About three years ago, industrial giant thyssenkrupp announced it would focus on collaboration across its business areas to help achieve new targets for sustainable innovation. What it didn’t announce was how personal that initiative would be for its employees, starting with two chemical engineers who visited the company’s steel plant in Duisburg, Germany in 2013.
“We’re less locked into old processes and habits now, so our people can be creative, take risks and even run ‘startups’ within our company,” explained Reinhold Achatz, Chief Technology Officer at thyssenkrupp.
“It’s a cultural thing.”
“We’re allowed to think outside the box,” said Ralph Kleinschmidt, Head of the Technology Development Department at thyssenkrupp. “For instance, when someone in a project group questioned why we weren’t using 100 year-old chemistry to reuse gases emitted by our steel plants, he brought it up.”

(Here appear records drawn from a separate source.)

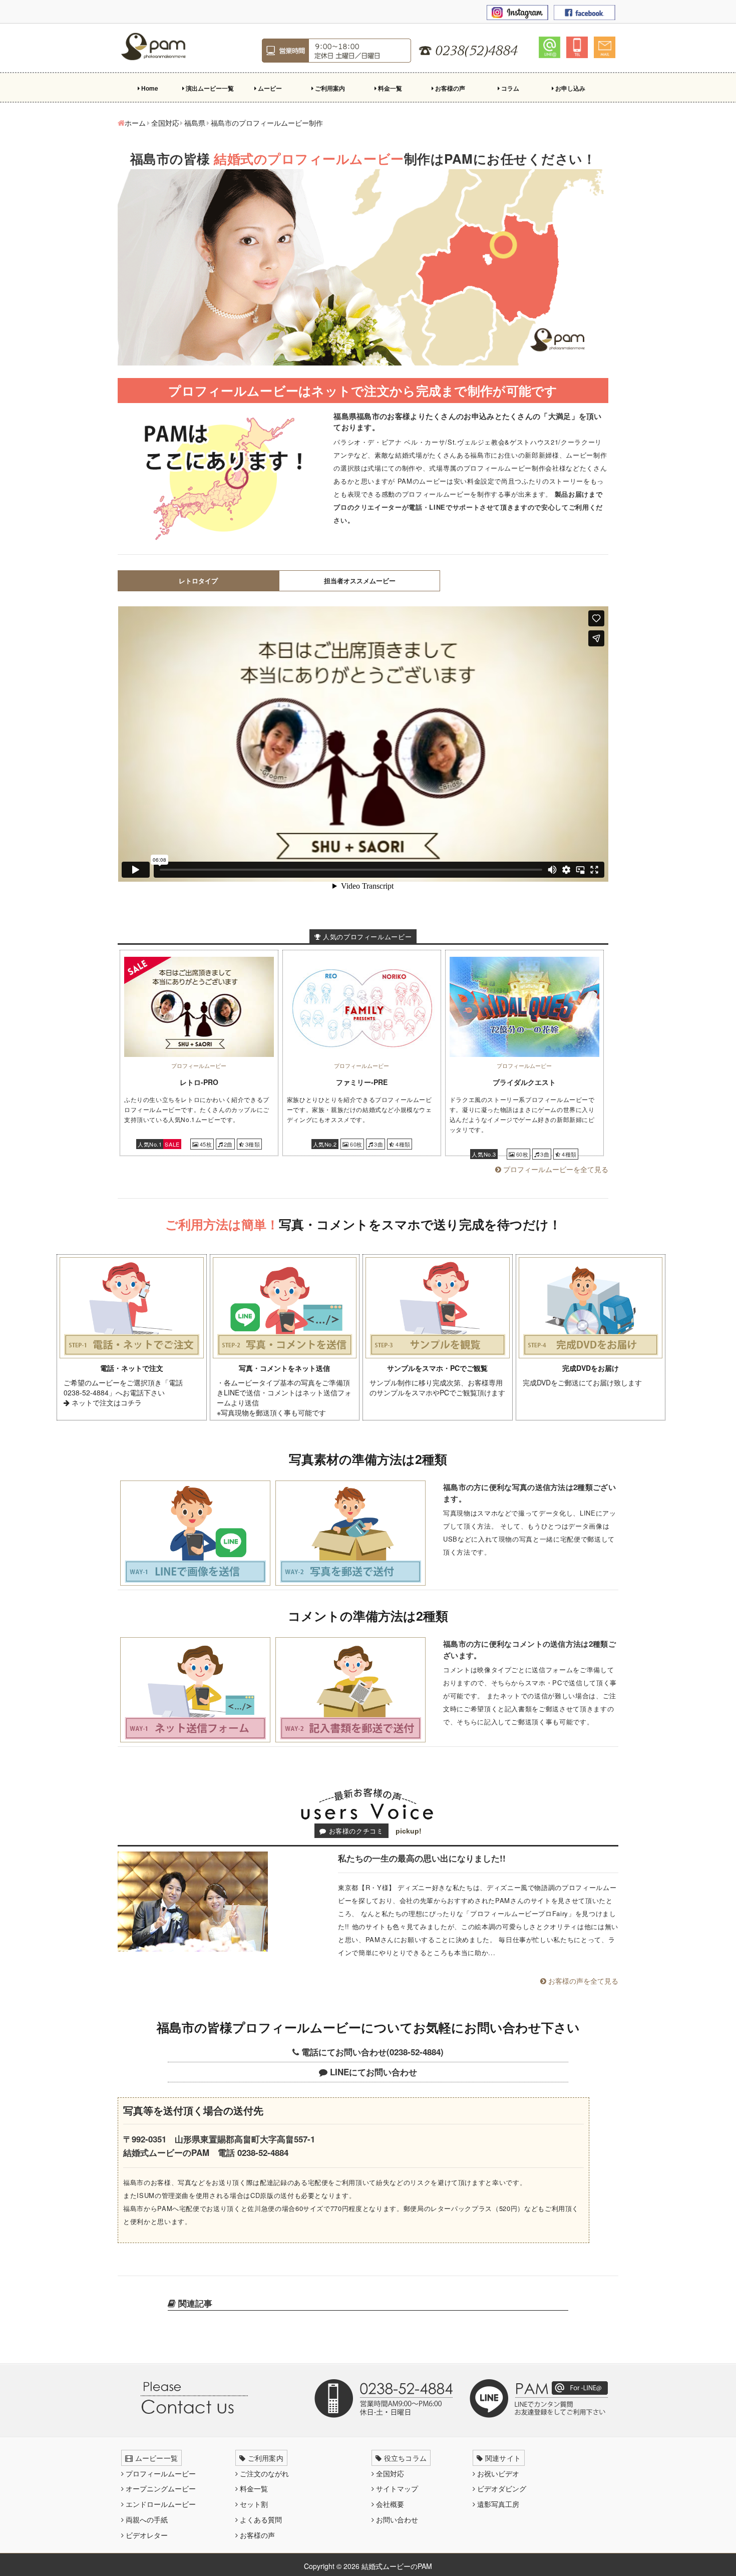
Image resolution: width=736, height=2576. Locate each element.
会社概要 (389, 2504)
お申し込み (569, 88)
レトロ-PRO (199, 1082)
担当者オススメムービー (360, 580)
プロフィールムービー (160, 2473)
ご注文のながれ (263, 2473)
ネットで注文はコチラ (106, 1402)
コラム (509, 88)
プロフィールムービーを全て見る (554, 1169)
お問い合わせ (396, 2519)
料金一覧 (389, 88)
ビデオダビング (500, 2488)
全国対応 (389, 2473)
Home (149, 88)
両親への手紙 (146, 2519)
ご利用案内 (329, 88)
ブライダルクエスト (524, 1082)
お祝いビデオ (497, 2473)
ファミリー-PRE (362, 1082)
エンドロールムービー (160, 2504)
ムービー (269, 88)
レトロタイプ (198, 580)
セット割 (253, 2504)
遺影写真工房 (497, 2504)
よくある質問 (260, 2519)
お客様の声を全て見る (582, 1981)
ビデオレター (146, 2535)
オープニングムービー (160, 2488)
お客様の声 (449, 88)
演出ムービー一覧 (209, 88)
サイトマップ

“We studied it and were impressed that it made sense,” Kleinschmidt added.
This began a 15-year project, named Carbon2Chem, that will involve several thyssenkrupp business areas, and a number of Germany’s most important companies in association with the Max Planck Institute CEC and Fraunhofer Institute Umsicht. Its goal is to devise processes to turn that gas into ammonia, methanol and other base chemicals that can be used as platform for a variety of products, while significantly reducing carbon emissions. Plans call also for using excess renewable energy to do it, thereby improving the stability and efficacy of the electrical grid.
The eventual tech could impact not only the company’s steel mills, but be made available to dozens of similarly configured installations worldwide.
There’s a process behind such innovation, of course, insomuch that thyssenkrupp is a USD49.1 billion/year global company with 150,000 employees across 80 countries.
Achatz explained: “We analyze several 100 ideas every year, and put a subset of them into investment proposals that we present to our board. Every proposal is analyzed for its business model, social acceptability, and impact on the environment.
“We maintain a rolling, prioritized project plan.”
“We want to lead in technology, and our business bridges the gap between basic and applied research,” said Markus Oles, Project Coordinator, Carbon2Chem. “For us, innovation is not drilling deep, but looking across technology and industry boundaries. As a diversified industrial company, thyssenkrupp is ideally suited for this.”
“We have a small group of about 20 people working on this project,” he added. “They come from across our businesses, and they keep their day jobs, too.”
This cross-industry collaboration can be challenging at times, though, mostly because of the very disparate areas of expertise they afford.
“We’re activating different areas of expertise in our innovation projects that used to be isolated from each other,” said Kleinschmidt. “So, even if people in a steel plant have different immediate priorities from those working in chemicals or energy and power generation, the value-added opportunities a project creates make people quickly focus on shared goals.”